Abstract
The Summit Valley plutonic complex (SVPC) is a multi-phase intrusive
body of Late Jurassic age. Crystallization age for a zircon of 150±1
Ma and a cooling age for a hornblende of 144±1 Ma indicate a protracted
period of high temperature. The SVPC is irregularly shaped, covers <15
km2, and is believed to be in the western limb of a post-Nevadan
syncline, with an easterly dip estimated at about 45°. The SVPC penetrated
the Orleans Fault and intruded and contact metamorphosed the upper and
lower plates of the thrust. The Orleans Fault is a major tectonic boundary
separating the Western Paleozoic and Triassic Belt (upper) from the Western
Jurassic Belt (lower). Ductile shear zones at the contact of the plutonic
complex and in the interior suggest that the plutonic complex was sheared
either during or soon after intrusion; movement along the Orleans Fault
may have been the cause.
Igneous rocks range from ultramafic to dioritic composition, with the
most abundant rock type being hornblende gabbro. Many of the shear zone
rocks are in granulite facies containing neoblasts of clinopyroxene; amphibolites
are also found, and locally, shear zones are retrograded to greenschist
facies (both statically and dynamically). Exposed rocks of the lower plate
in contact with the plutonic complex include the pebbly mudstone of the
LRO which is metamorphosed to biotite hornfels within the contact aureole;
the slatey mudstone of the Galice Fm is in fault contact with the plutonic
complex and only exhibits greenschist facies assemblages; an intrusive
contact has not been found. Upper plate rocks of the RCT are primarily
serpentinized harzburgite which is found in screens and pendants within
the plutonic complex; there is a pronounced contact aureole in RCT rocks
at the southeastern margin of the plutonic complex.

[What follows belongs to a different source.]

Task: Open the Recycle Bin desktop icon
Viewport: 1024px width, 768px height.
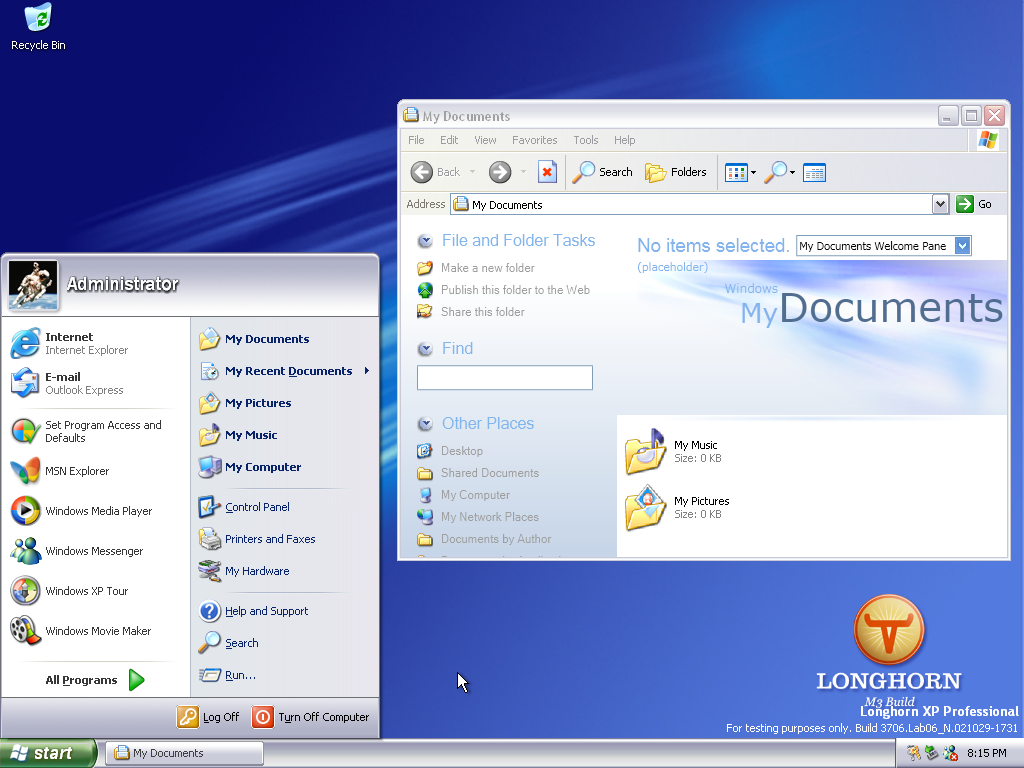Action: tap(38, 27)
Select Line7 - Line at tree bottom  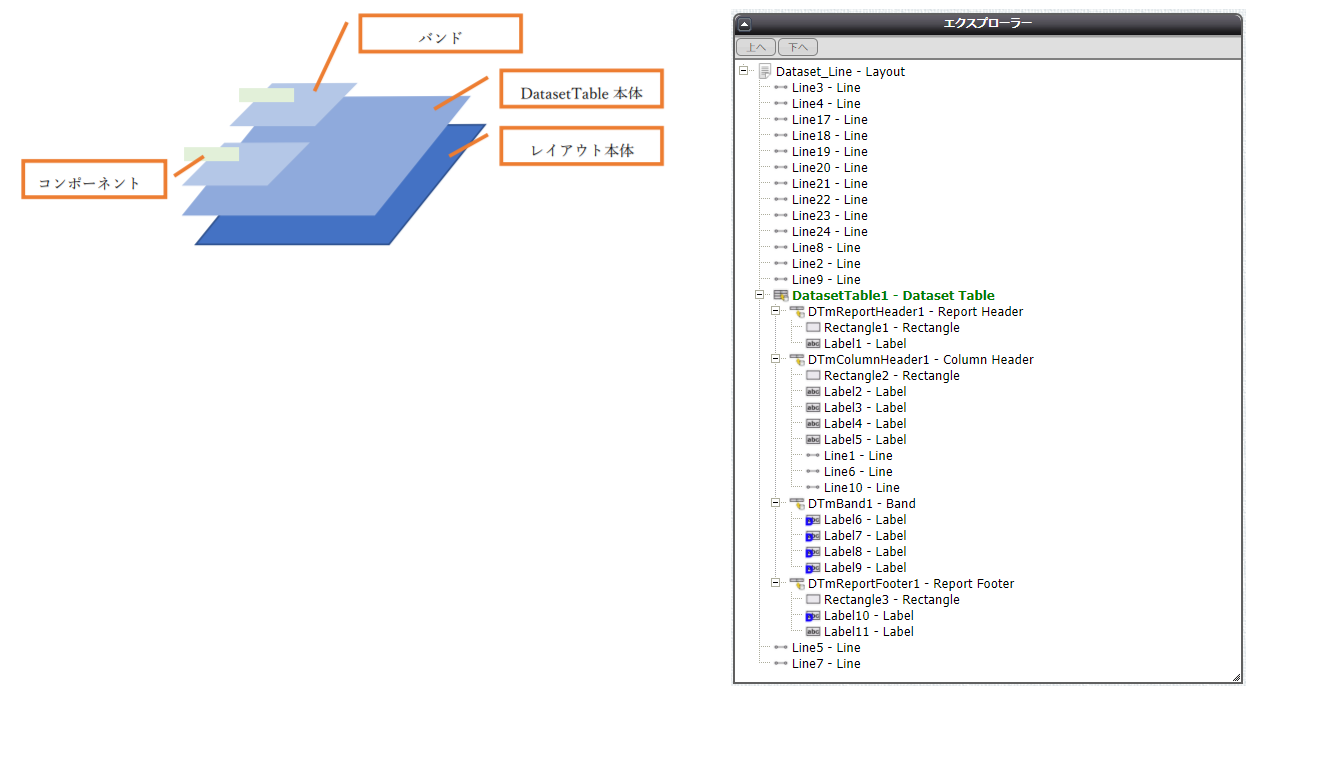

Ductile shear zones found within and at the edge of the plutonic complex
vary in thickness from centimeters to tens of meters. Dikes are found throughout
the plutonic complex and in the country rocks, generally measure from 6cm
to 60cm, and occasionally are seen to cross-cut ductile shear zones. Vein-filled
fractures cross-cut both ductile shear zones and dikes and are considered
to be the latest of the three types of structures.
Several shear zones in the SVPC were analysed to determine sense of
shear. The data from the shear zones and from veins, many with slickenfibers
to indicate slip sense, were used to determine the paleostress field of
the deformation which caused them. These structures were analysed graphically
with the use of stereographic projection plots, and mathematically with
the use of two computer programs for stress inversion, Hardcastle's (based
on Reches' method) and Lisle's method (called ROMSA). Dikes in the SVPC
and in the adjacent LRO were also used to constrain sigma3.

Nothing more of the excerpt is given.